As we continued past mile 1, downhill, I patiently stalked my potential victims.  One of them surged ahead, and I let him go, but kept him in my sights.  Shortly after the first mile marker, the course took a hard right turn into the park and the bike paths.  It was nice, in that it was a flowing downhill and shaded from the bright sun.  It was also not so nice, in that the bike path was fairly twisty, curving around trees and other stuff.

I'm a very good downhill runner, and so normally I can milk long downhill stretches for a nice speed boost, before defending my turf on the uphill return.  However, the winding nature of the bike path made it hard to really get rolling.  The path was also a bit slick in places from the previous evening's heavy rain storms, meaning I had to slow down to negotiate each twist carefully, bleeding momentum.   But we all run the same course (hopefully), and so I just kept at it, managing to edge my way past male masters buddies/foes 1 and 2.

(I'll take a brief pause here, to allow all of my technical trail running friends roll their eyes at my kvetching about a bit of mud and some turns on a downhill asphalt path)

A bit after mile 2, we exited the park, rejoining the roads for the climb back to the finish.

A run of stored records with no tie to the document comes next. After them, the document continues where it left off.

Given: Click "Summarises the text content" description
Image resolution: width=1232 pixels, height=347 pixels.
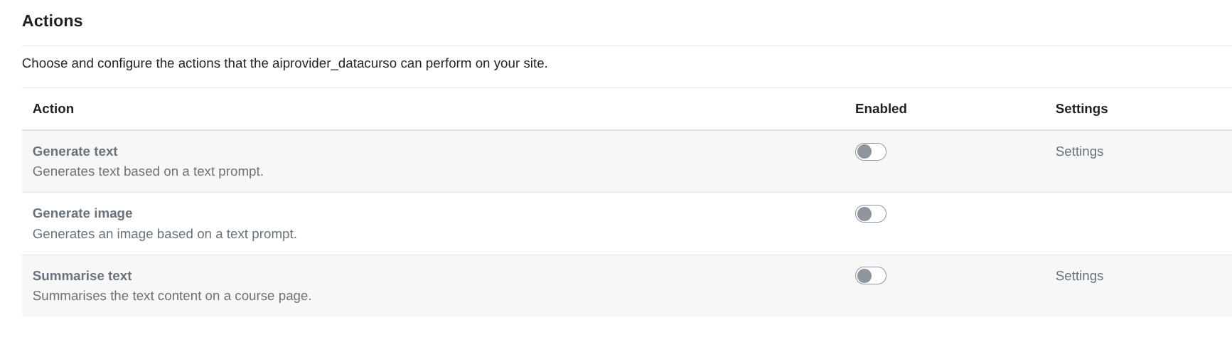Looking at the screenshot, I should [x=172, y=296].
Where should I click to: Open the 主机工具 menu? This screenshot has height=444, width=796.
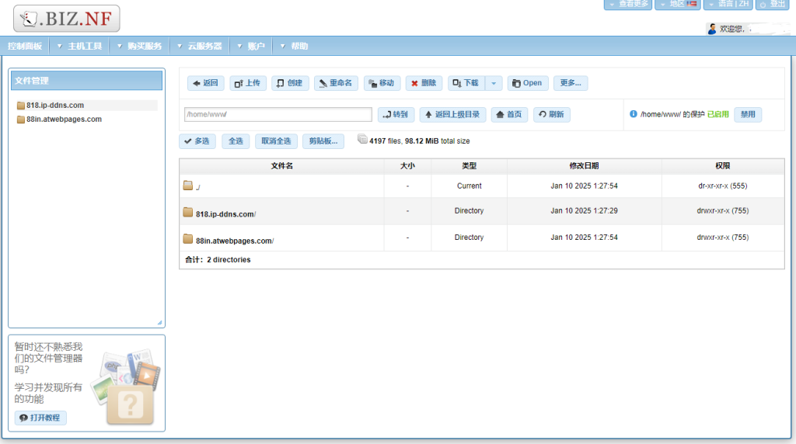84,47
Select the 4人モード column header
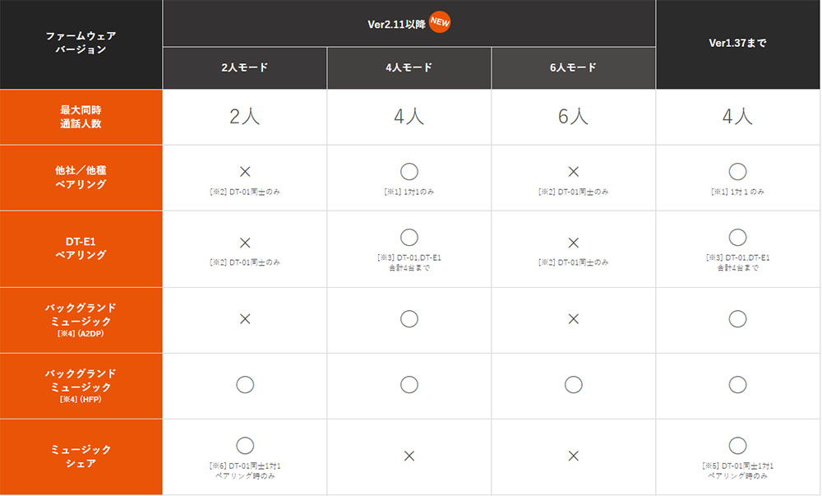822x496 pixels. click(409, 67)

The good was that I now had a nice straight, fairly open path to run.  The bad was that it was uphill, and fairly steep.  But I could see my good buddy, male master number 3 (collect them all!), and so I got to work on him.

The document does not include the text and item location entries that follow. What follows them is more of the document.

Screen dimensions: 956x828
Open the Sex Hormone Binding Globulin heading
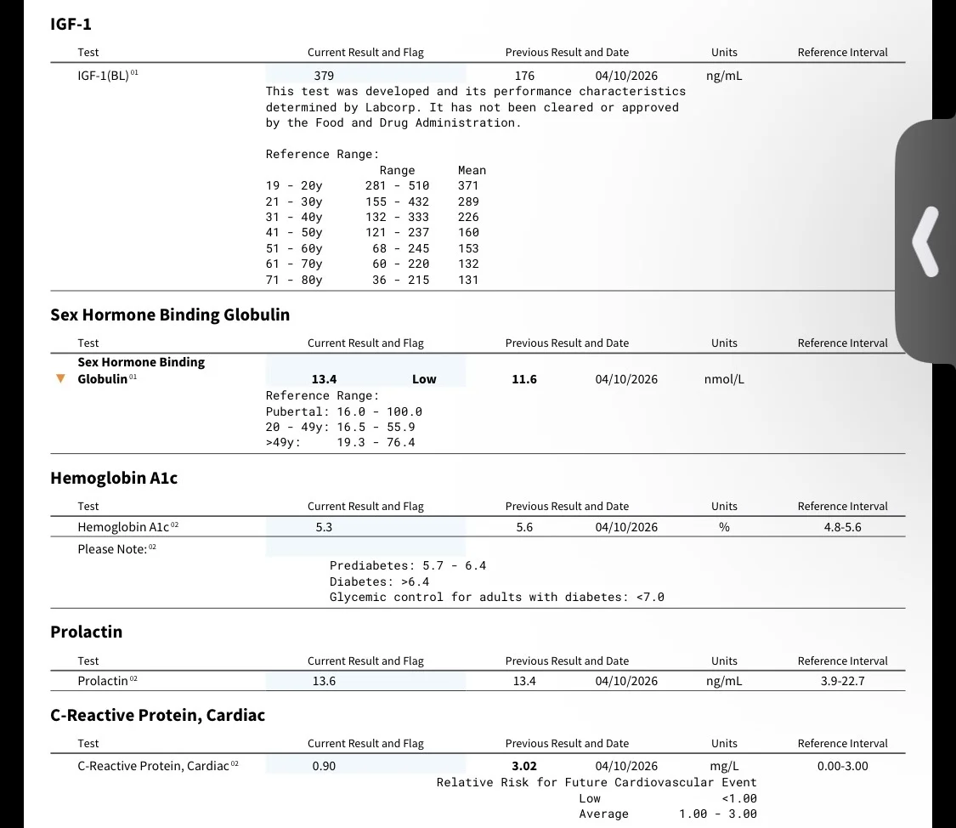(x=170, y=315)
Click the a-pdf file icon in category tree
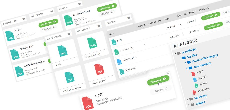The image size is (230, 110). point(194,74)
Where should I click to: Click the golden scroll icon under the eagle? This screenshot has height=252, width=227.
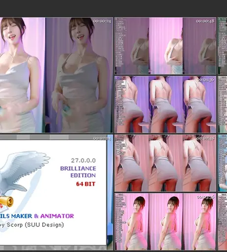(6, 202)
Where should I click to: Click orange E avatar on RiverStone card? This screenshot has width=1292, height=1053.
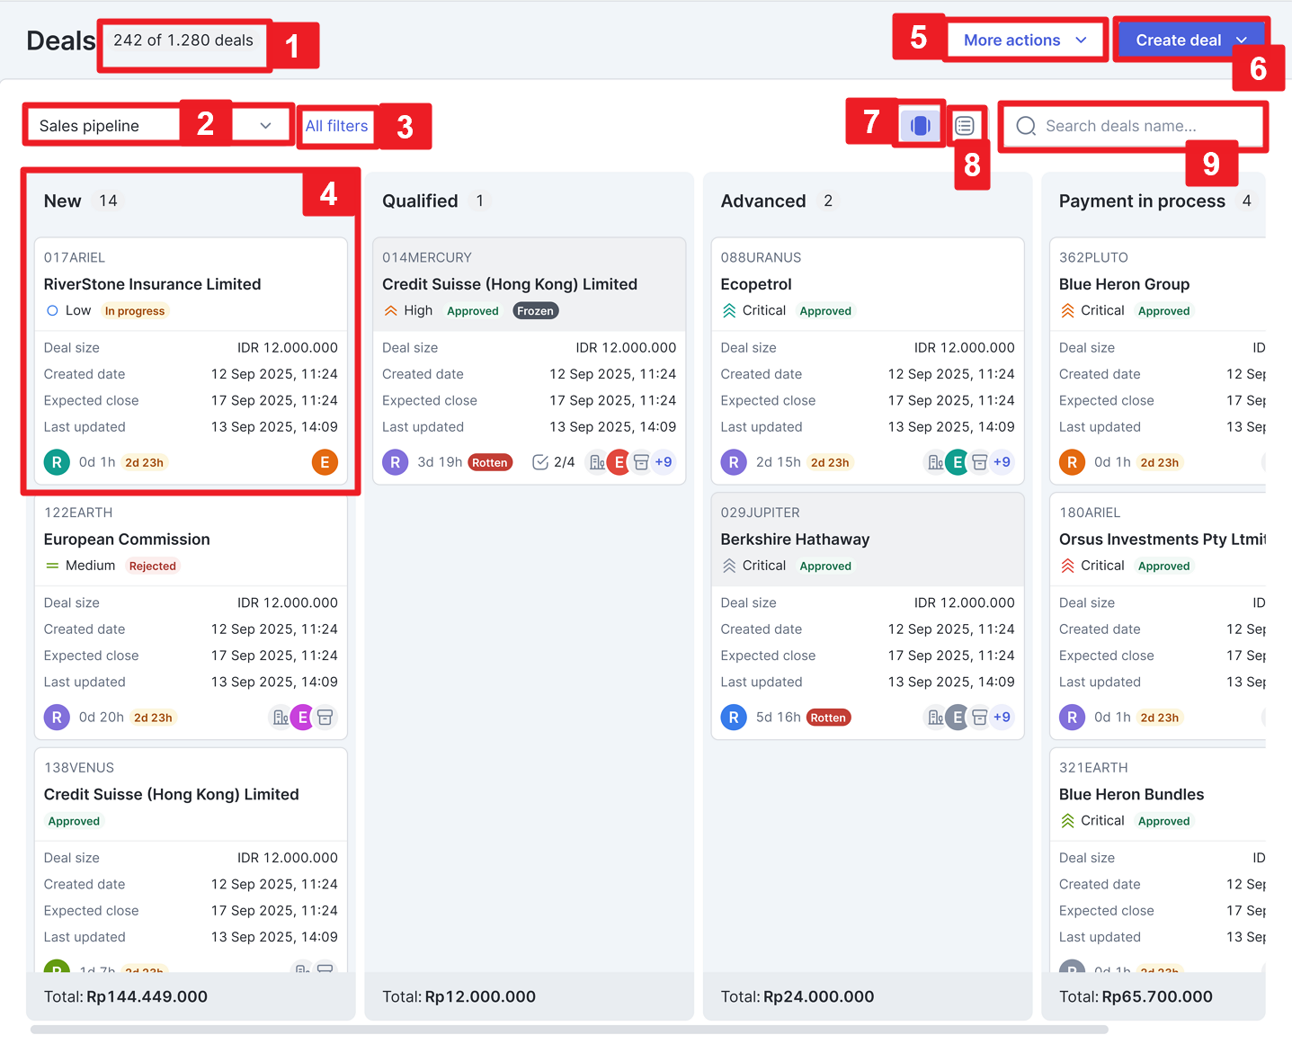click(x=325, y=462)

By the time I hit the top of the hill, I had passed him, and now it was just me and the finish line.  I mad the right turn into the parking lot, only to realize that the course required me to run PAST the finish arch to a set of cones, before doing a 180 and running back to the finish.  Not nice.  But many courses do this or some variant, so good to get the practice.

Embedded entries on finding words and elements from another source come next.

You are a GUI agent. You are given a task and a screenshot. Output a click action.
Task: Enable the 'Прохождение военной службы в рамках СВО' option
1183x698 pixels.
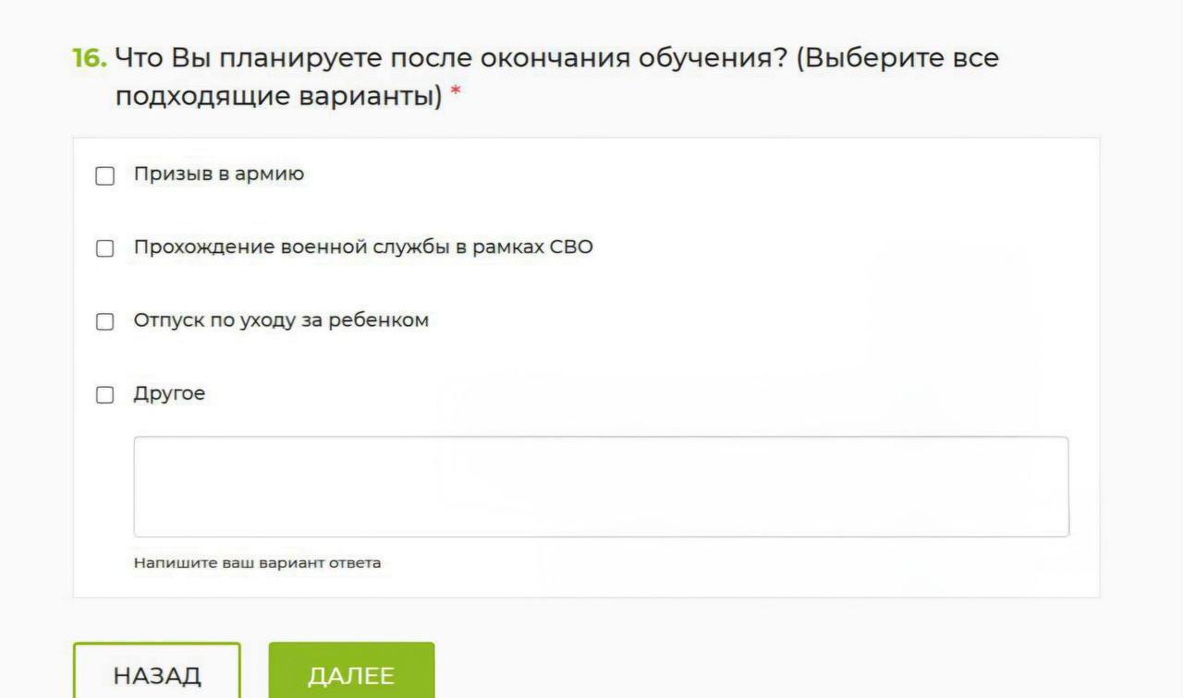point(104,247)
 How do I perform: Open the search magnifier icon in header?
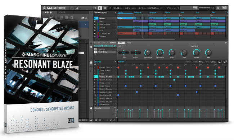pyautogui.click(x=77, y=8)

For the record, this is reaalllly mean.

As always, I ran this one watchless, so I didn't know my time until I saw the finish clock.  I was slightly disappointed to see it ticking past 20, but not terribly surprised.  I think I'm actually in really good shape right now, but between the hills, the difficulty of the course, and today's hot and humid conditions, it wasn't realistic to expect a fast time.  I thought I ran pretty well for the course and the weather, and it's hard to get too upset about a win.  Plus the race was managed very well, with enthusiastic volunteers manning the course to keep us all on track through the park.   Not all races are well managed or affordable, so it's nice to run one that is.


Splits per my Garmin were:

Mile 1: 6:32
Mile 2: 7:46 (1.17 miles according to Garmin - pace of 6:39)
Mile 3 plus last bit: 6:05  (.91 miles according to Garmin, pace of 6:39)

What's interesting here is that the second split is where most of the elevation loss was, and should have been my fastest split by far.  And yet I didn't run it any faster than the final split, which had a significant uphill in it.  I think this reflects all the speed lost on the bike path through the park, which was most of that split.

Other notes:
Dorky photo of me
after the finish.
Cuz why not.

  • I ended up 7th overall (out of about 250), top female, and top masters male or female.  So yay.
  • For the female win, I received a gift card to a local running store.   Normally this would be problematic, since I don't live in the area, and the running store didn't open until noon today. But fortunately, Brian and I are headed back that way next Saturday, so hopefully I can sweet talk him into a quick visit to the running store.
  • According to the emailed results I received, the air temp for the race was 82, with a "feels like" of 89.  I honestly don't think it was that bad.  But hey, never reject any excuse that has an appearance of legitimacy.  [Wunderground says temp 76, DP 74, which sounds more reasonable]
  • Breathing was great.  Never an issue.  No hanging over the side of the fence when I finished the race.  Awesome.
  • Caramel Machiatto GU in the morning pre-race.  Lotsa water before and after.